Connections that implement native database wire protocols. Hoop intercepts queries and can enforce masking, guardrails, and access policies on the traffic.
SubtypeProtocol
postgresPostgreSQL wire protocol
mysqlMySQL protocol
mongodbMongoDB Wire Protocol
mssqlMicrosoft SQL Server
oracledbOracle Database

Application (type: "application")

Connections to networked services and processes.
SubtypeDescription
httpproxyForwards HTTP/HTTPS traffic to an upstream service
tcpRaw TCP forwarding
sshSSH tunneling

Custom (type: "custom")

Arbitrary shell command execution. Use this type when your resource doesn’t fit a standard protocol. The command field defines what runs when a session opens.

Agent Binding

Each connection is bound to an agent via the agent_id field. The connection’s status reflects the agent’s reachability:
  • online — the agent is connected and the resource is accessible
  • offline — the agent is not connected or the resource is unreachable
If no agent_id is set on the connection, it inherits the agent from the associated resource.

Credentials

Connection secrets (database passwords, API tokens, hostnames) are stored as environment variables attached to the connection. In the API, they are submitted under a secret object with "envvar:KEY" keys, base64-encoded: 
{
  "secret": {
    "envvar:HOST": "bXlkYi5leGFtcGxlLmNvbQ==",
    "envvar:PORT": "NTQzMg==",
    "envvar:USER": "YWRtaW4=",
    "envvar:PASS": "c3VwZXJzZWNyZXQ="
  }
}
The agent resolves these environment variables at runtime when opening a session.

Access Modes

Each connection exposes up to three interaction modes, each independently enabled or disabled:
ModeDescription
execRun a command and receive output (non-interactive)
connectOpen an interactive session (e.g., a database shell)
runbooksExecute pre-defined runbook scripts against the connection

Features Per Connection

Hoop features are attached to individual connections via the plugin system.
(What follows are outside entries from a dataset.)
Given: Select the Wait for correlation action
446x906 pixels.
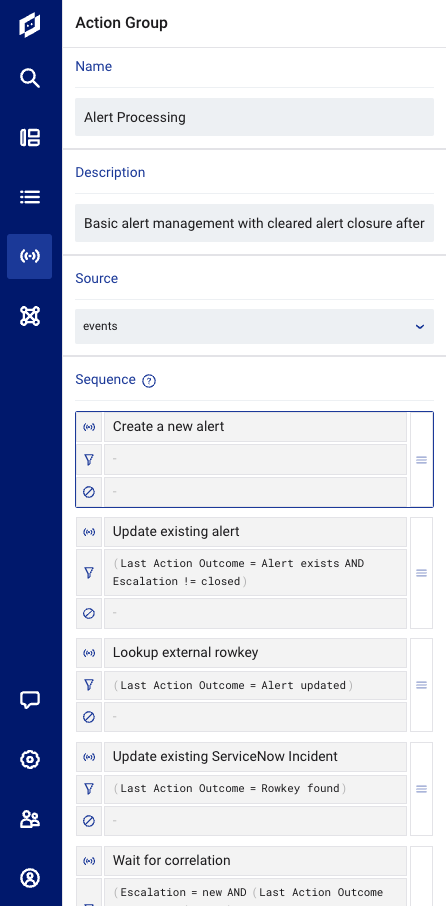Looking at the screenshot, I should point(255,861).
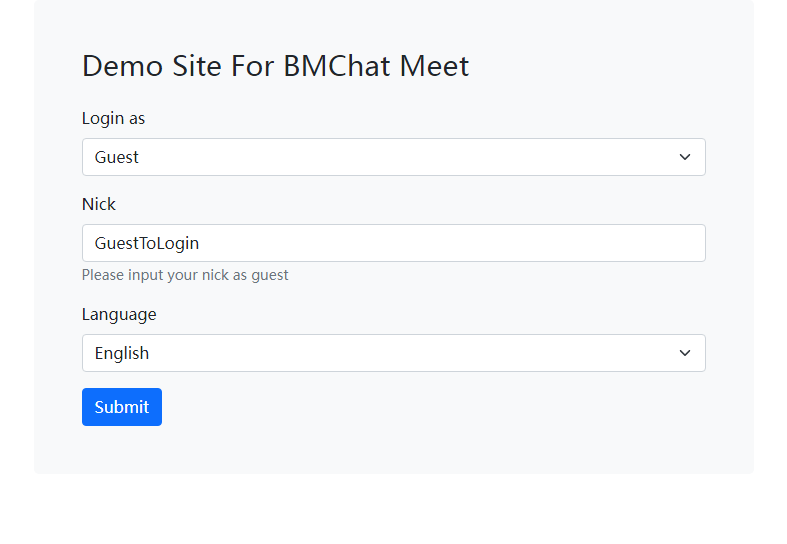Click the word 'BMChat' in the page title

pos(337,66)

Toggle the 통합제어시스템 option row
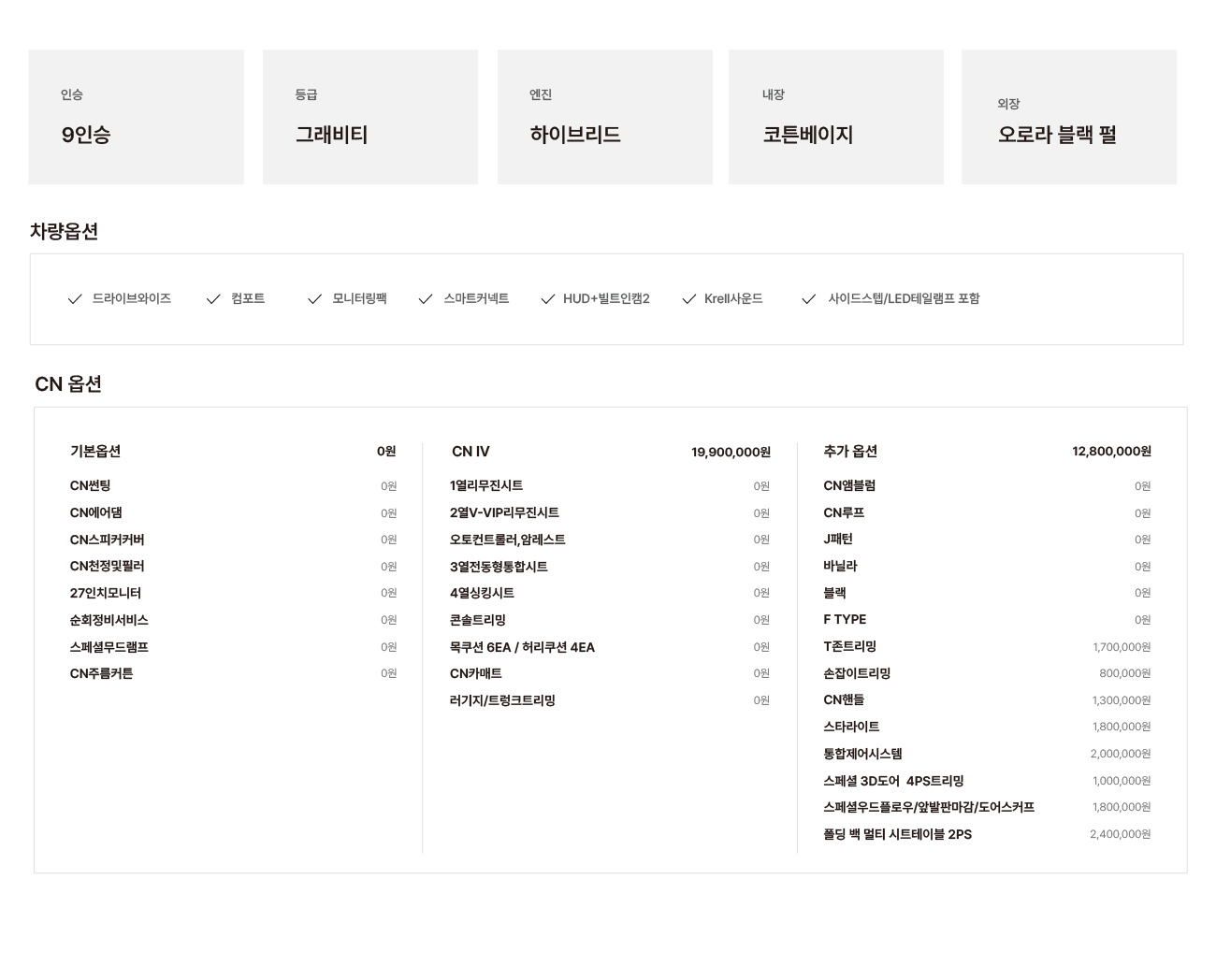pyautogui.click(x=862, y=754)
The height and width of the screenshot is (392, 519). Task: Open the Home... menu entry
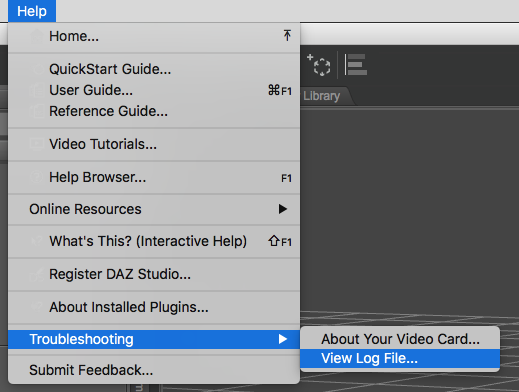154,36
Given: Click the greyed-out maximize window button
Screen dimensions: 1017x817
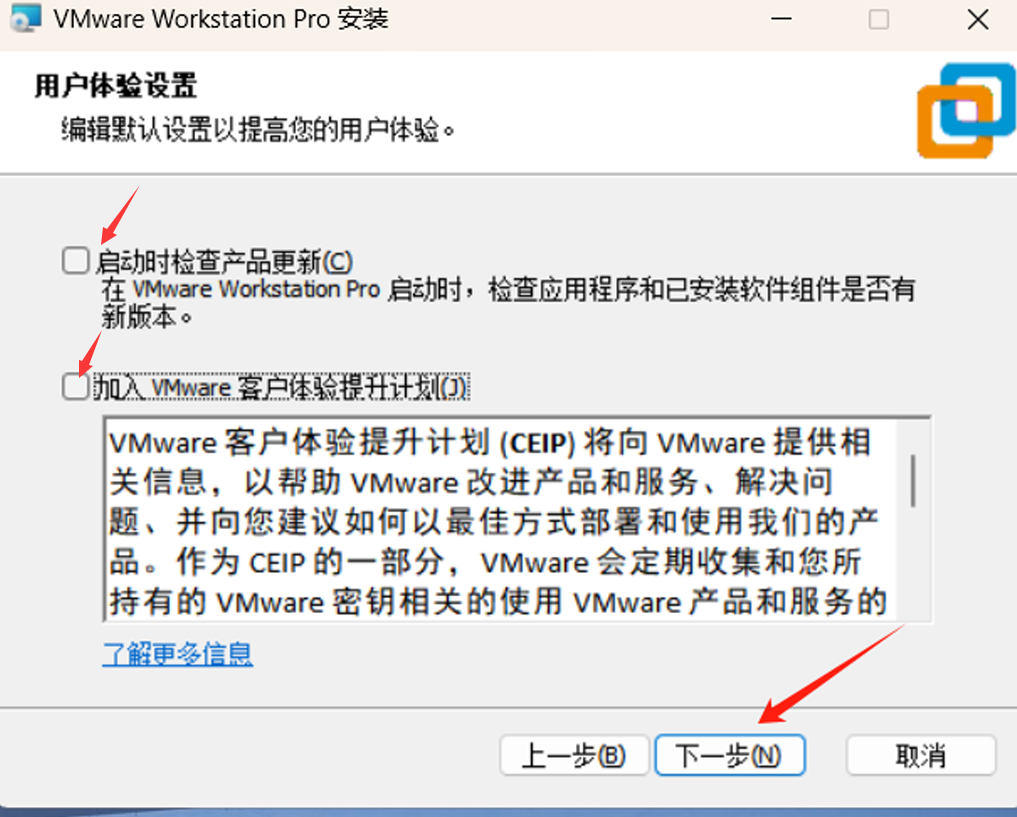Looking at the screenshot, I should point(879,19).
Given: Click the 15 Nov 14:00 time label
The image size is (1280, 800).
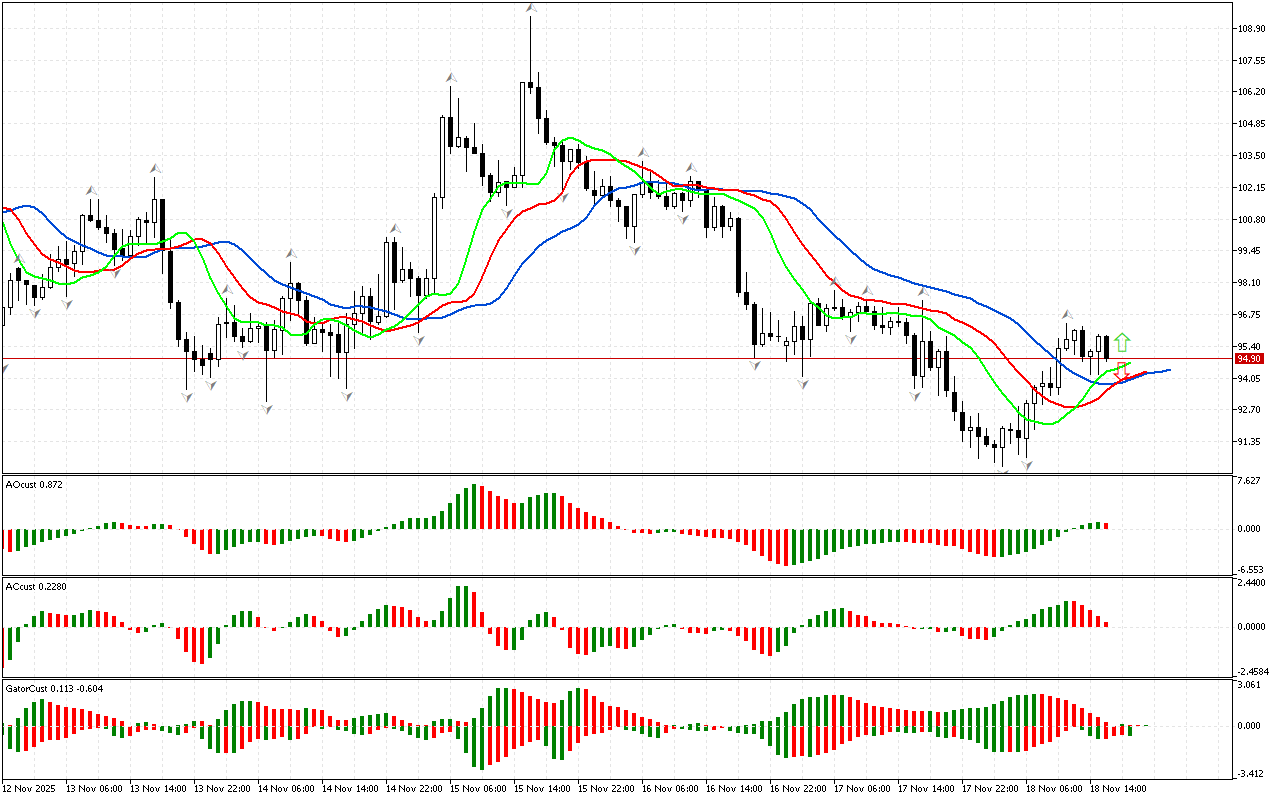Looking at the screenshot, I should click(x=542, y=789).
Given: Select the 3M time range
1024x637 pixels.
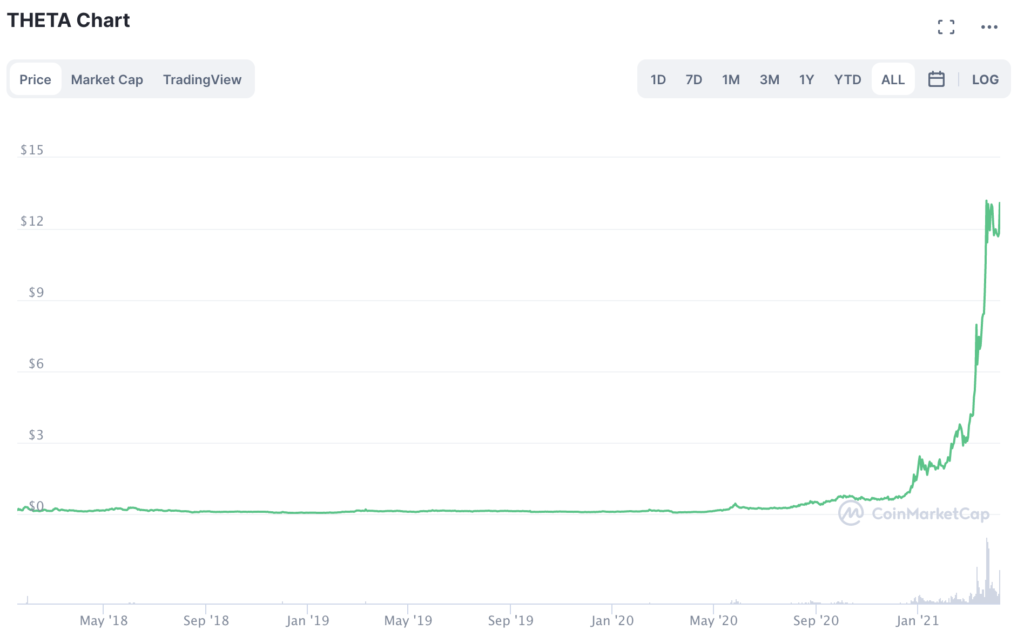Looking at the screenshot, I should point(769,79).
When a connection is created, a default set of plugins is automatically enabled. Additional features can be configured on a per-connection basis:
FeaturePluginWhat it does
Session RecordingauditAlways active; records all session activity
Live Data MaskingdlpRedacts sensitive patterns (emails, credit cards, etc.) in output
Access RequestsreviewHolds execution pending approval from a designated reviewer group
GuardrailsEnforces input/output rules attached to the connection
Access Controlaccess_controlRestricts which user groups can see and use the connection
RunbooksrunbooksEnables runbook execution on the connection
Webhooks / SIEMwebhooksForwards session lifecycle events to external endpoints
Slack NotificationsslackSends Slack messages for access request events
See Plugins for a full reference.

Creating Connections

Navigate to Resource Roles in the sidebar, then click New Resource Role. Select the type and fill in the required fields.